「答え」より「問い」をつくり投げかけていく組織に

澤田伸さん(渋谷区副区長CIO)
長田新子(渋谷未来デザイン)

正解のない時代のオープンイノベーション

 

——渋谷未来デザイン(以下、FDS)の立ち上げから関わってきた澤田さんからは、当時〜現在のFDSはどんなふうに見えていますか?

澤田 FDSの設立は2018年4月ですよね。いまから4年前です。
僕は2015年の10月に、民間から副区長に着任し、初めて公的な仕事に就いたので最初は違和感の連続でした。特に、そのとき強く感じたのは、なぜもっと地域社会や外部の力をうまく活用しないのかということです。それが非常にもったいないと思い、打破するために考え出したのが、自分たちの外にいわゆる外郭団体としてハブ機能を持つことでした。ちょうど世の中では、オープンイノベーションということが盛んに言われ始めた頃でしたが、まさに民間の力を使って地域や社会の課題を解決し、新しい未来をつくろうと立ち上げたのがFDSです。

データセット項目
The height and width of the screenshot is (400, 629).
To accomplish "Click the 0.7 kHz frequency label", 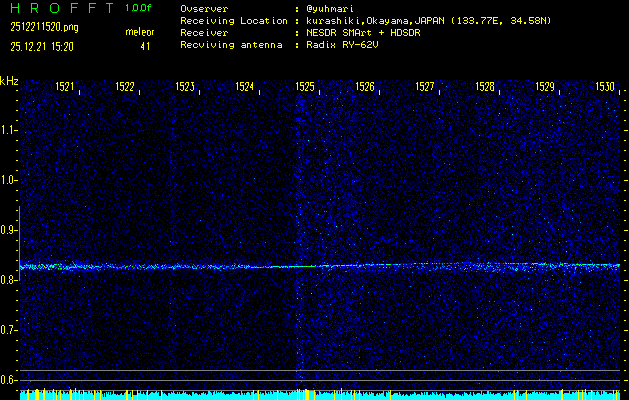I will [x=9, y=330].
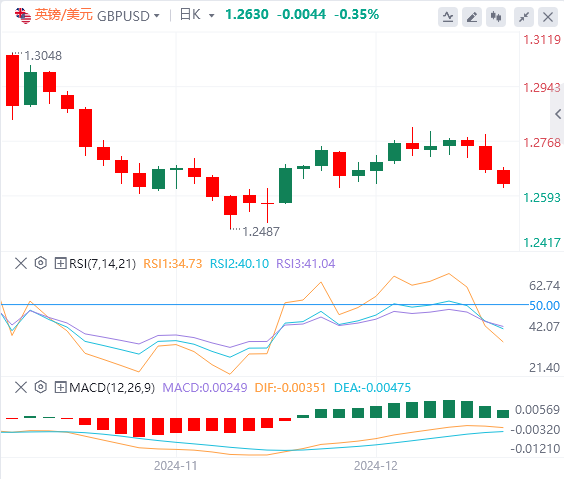This screenshot has width=564, height=479.
Task: Remove the MACD indicator with its X
Action: click(21, 387)
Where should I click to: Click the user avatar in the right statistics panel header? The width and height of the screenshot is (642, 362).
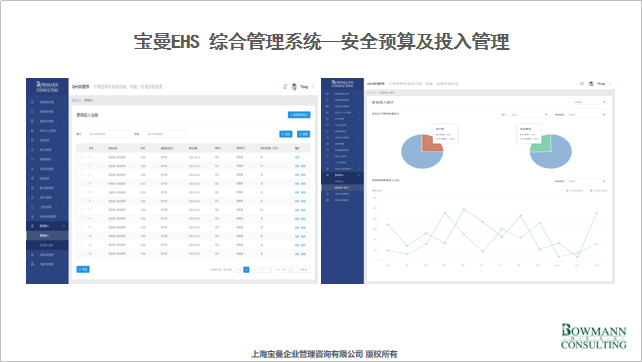(591, 84)
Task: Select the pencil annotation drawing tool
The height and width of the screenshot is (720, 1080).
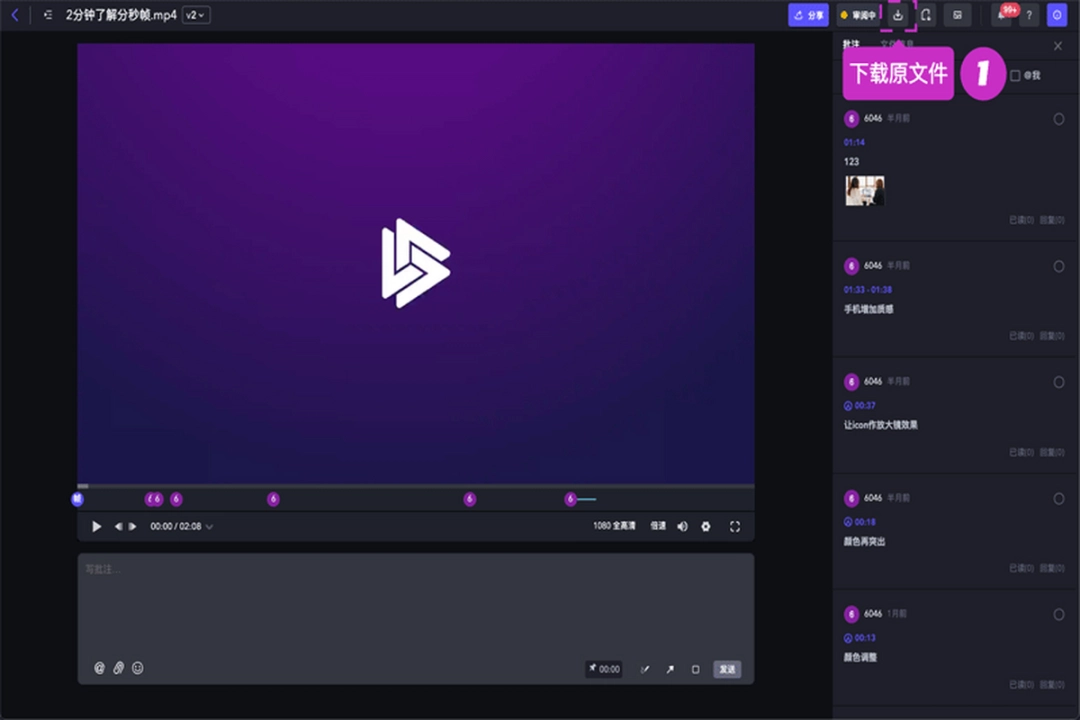Action: [x=645, y=669]
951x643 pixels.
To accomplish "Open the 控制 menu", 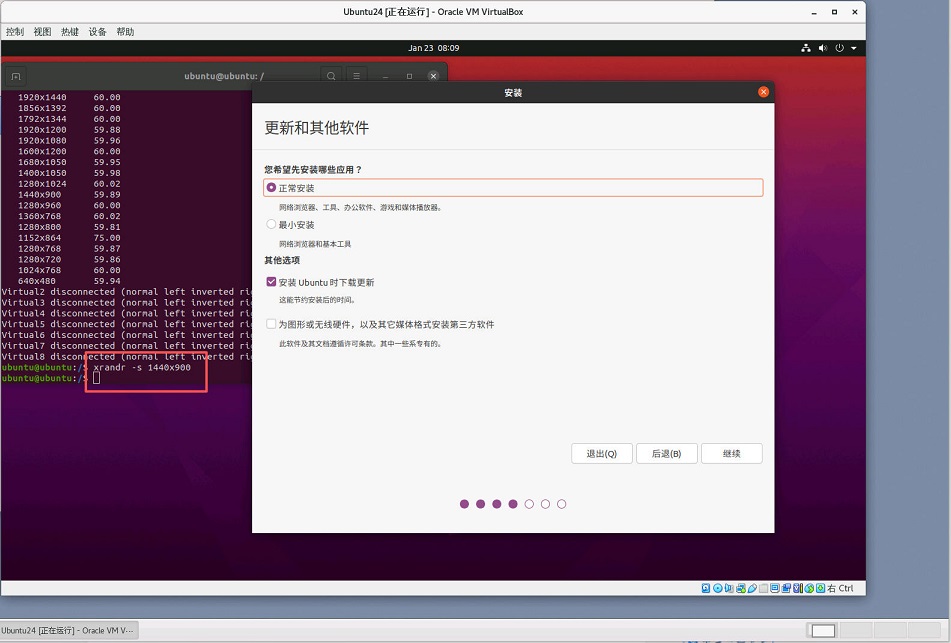I will [x=14, y=31].
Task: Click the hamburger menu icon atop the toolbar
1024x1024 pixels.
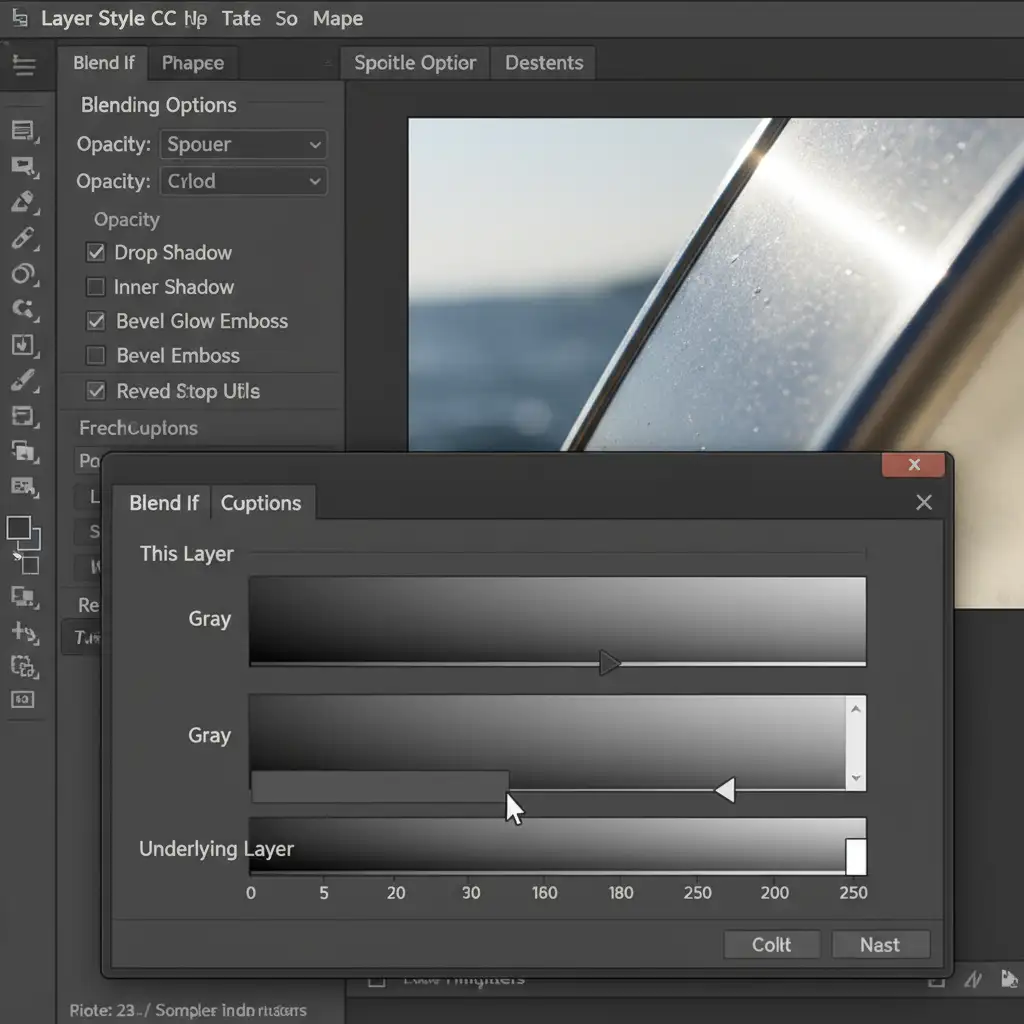Action: 23,66
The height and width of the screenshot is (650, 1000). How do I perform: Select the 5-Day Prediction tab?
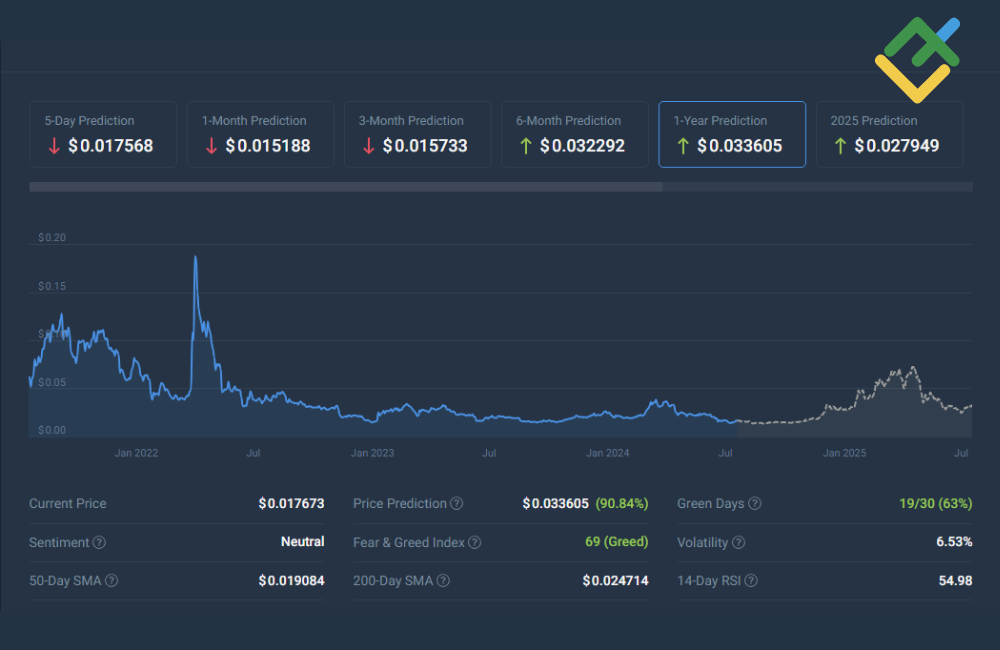pos(103,134)
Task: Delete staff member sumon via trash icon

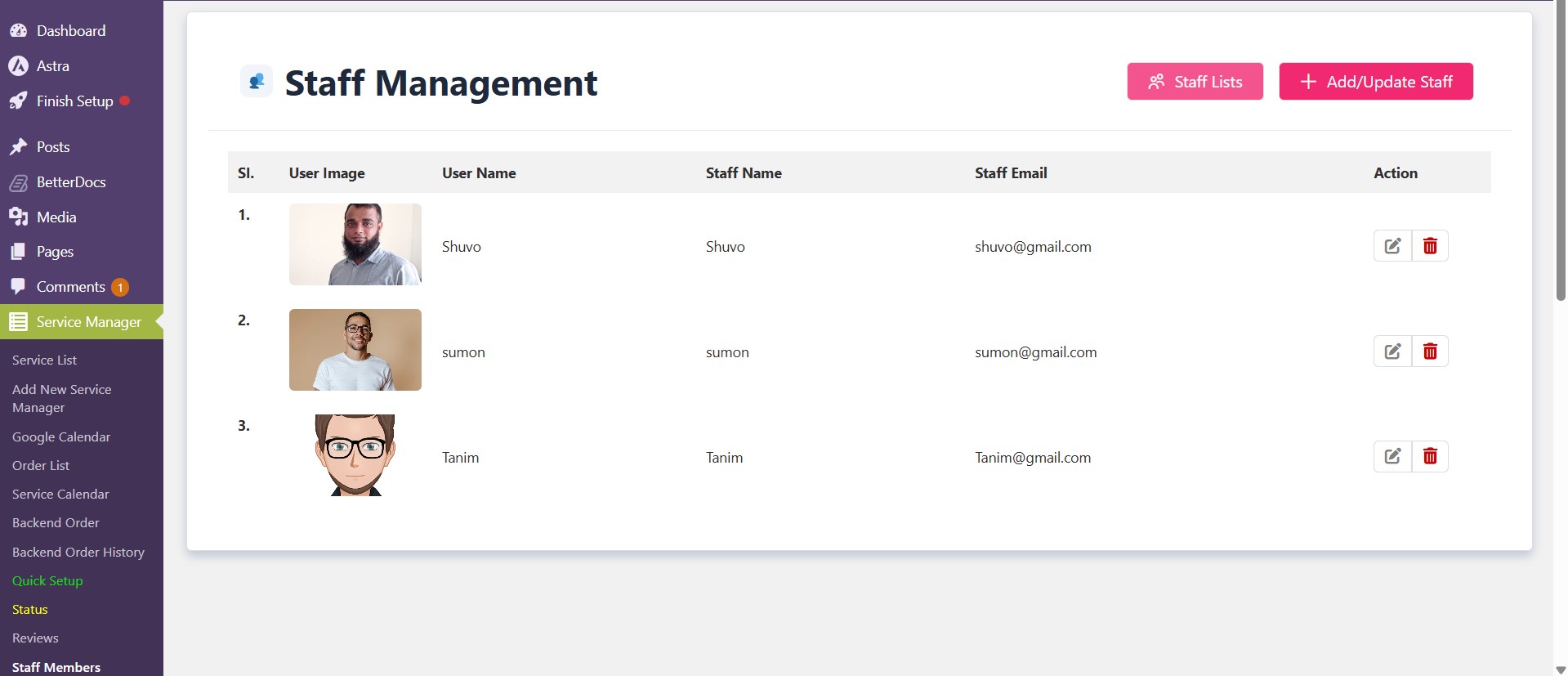Action: [1430, 351]
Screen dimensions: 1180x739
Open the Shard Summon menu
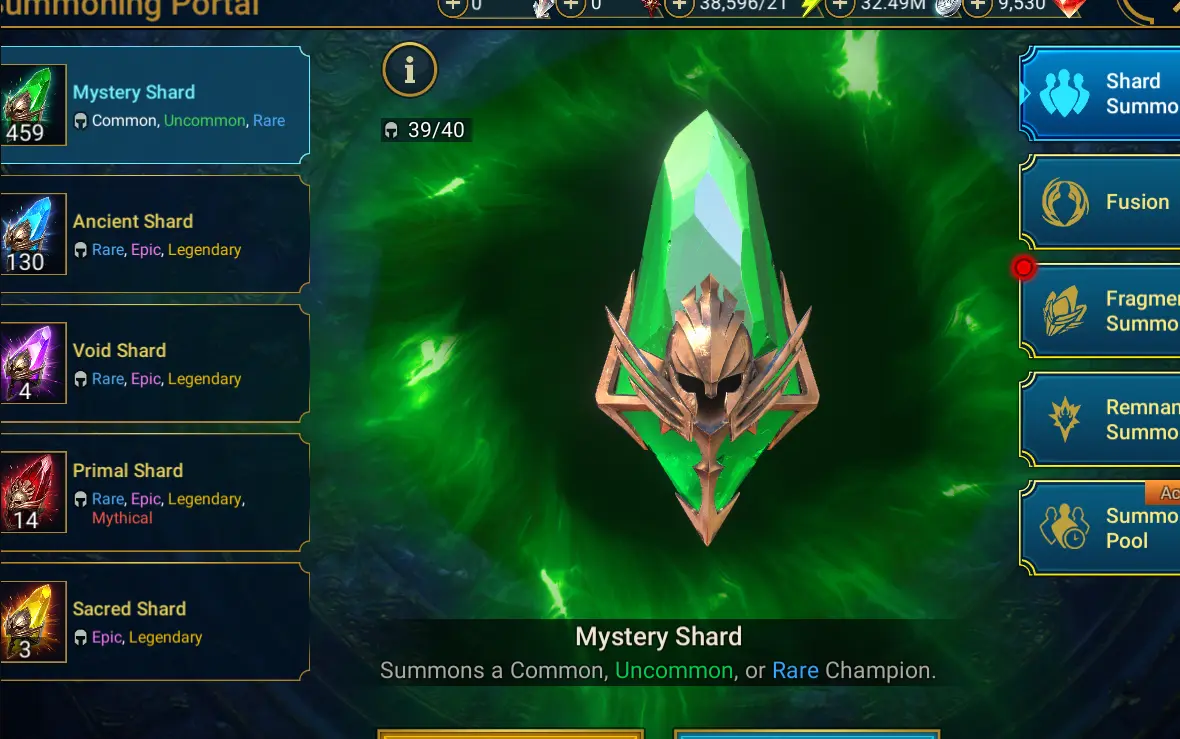(x=1100, y=93)
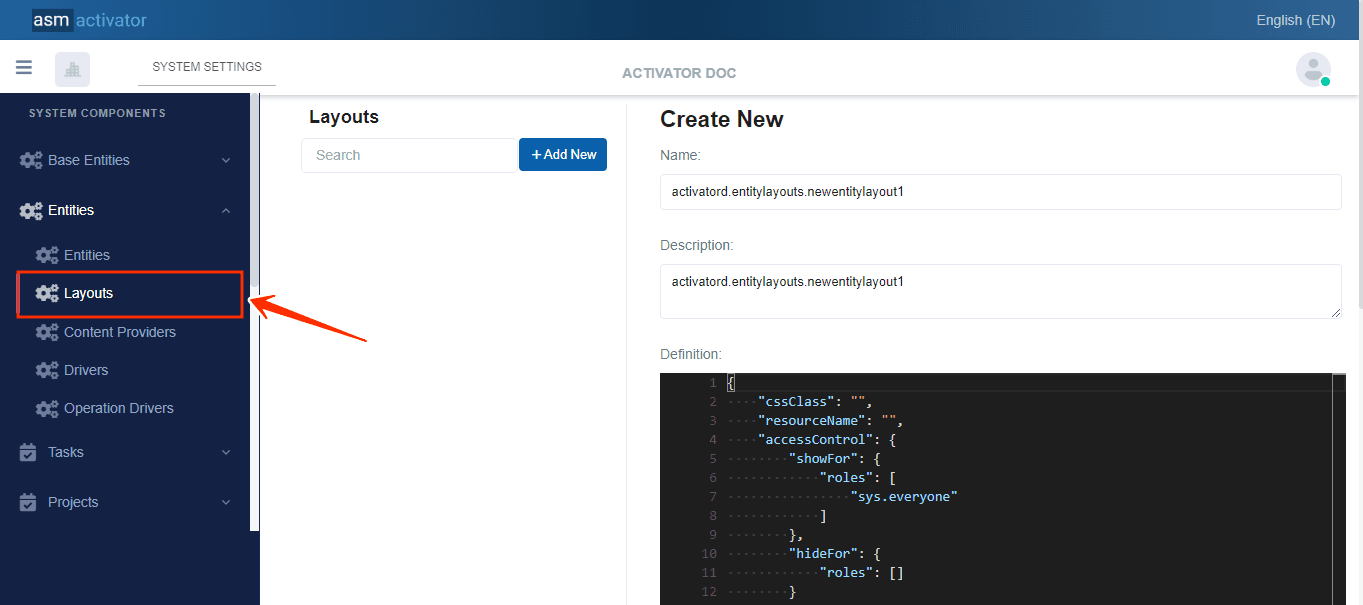Expand the Base Entities section chevron
Screen dimensions: 1363x605
click(x=226, y=160)
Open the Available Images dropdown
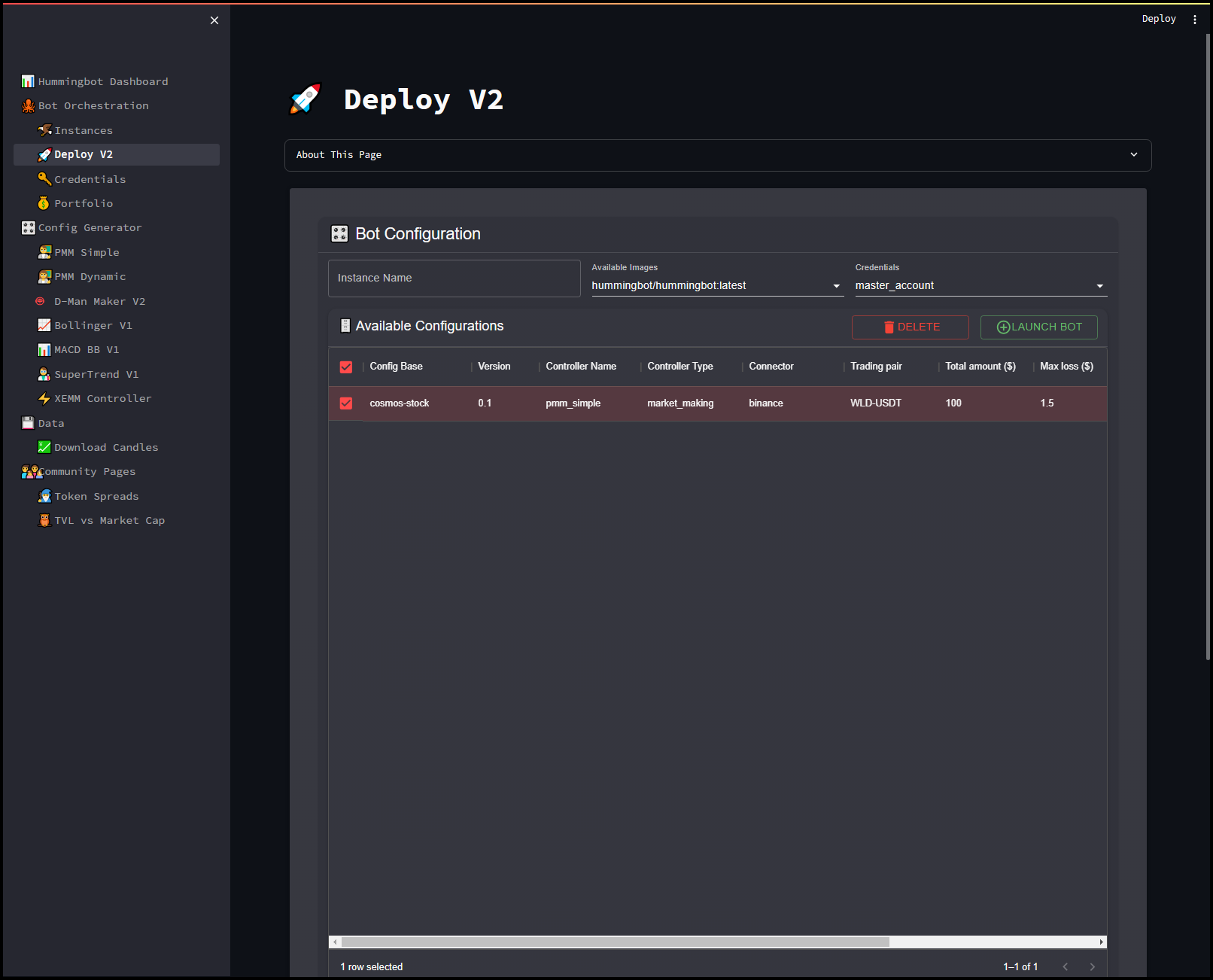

課題一覧:
- A) エントリのうち「The height and width of the screenshot is (650, 1000).」を含む行から始めてエントリの最後で終わる範囲を、「Task」を「Goal」に入れ替えて書き直してください。ほかは変えず、画像は解答から省いてください。
- B) 渋谷未来デザインをめぐる対談を、示された最後の文の後から引き継いで書き進めてください。
渋谷未来デザインをめぐる対談とエントリは、別々の出典から取られています。

各課題の解答:
- A)
The height and width of the screenshot is (650, 1000). How do I perform: Select the 5-Day Prediction tab?
pos(103,134)
Goal: Delete staff member sumon via trash icon

Action: [1430, 351]
Screen dimensions: 1180x739
Open the Shard Summon menu
(x=1100, y=93)
Expand the Base Entities section chevron
Screen dimensions: 1363x605
click(x=226, y=160)
Open the Available Images dropdown

- B)
設立の当初と今では、社会環境も大きく変化しているので、期待するところも、できること/できないことも変わってきていると思います。そのような中で、FDSのようなイノベーションを生み出していくための組織で難しいところは、「こうなったらいいよね」とか「こうあるべきだよね」というゴールを目指して進むことが本当に正しいのか、ということです。
つまり今、我々はVUCAの時代と言われているように答えのない時代を生きているので、イノベーションだって、「これをやったら100点です」というような答えがあるわけではありません。FDSは、その100点の答えを求めにいくのではなく、問いをつくるところから始めているという意味においては、今のような形でいいんじゃないかなと思っています。

「あるべき姿はこうだよね」と規定した瞬間に、FDSの良さはなくなってしまうと思います。決まっていることは一つ、「未来をデザインする」ということだけで、それが正しいか正しくないかは、きっとさらにその先の未来の人たちが決めることでしょう。そう考えて、関心があるところをどんどん追い掛けていく、というスタンスが大切だと思います。

答えをつくるのではなく、問いをつくる側に立って、その問いをどんどん社会や市場に投げていく。そしてさらに、その問いをどうつくり直していくのかということを追い掛け続けていく組織であってほしいなと思います。

 

「パーパスドリブン」が定着しつつある今こそ

 

——長田事務局長は、この4年間を振り返ってどうですか?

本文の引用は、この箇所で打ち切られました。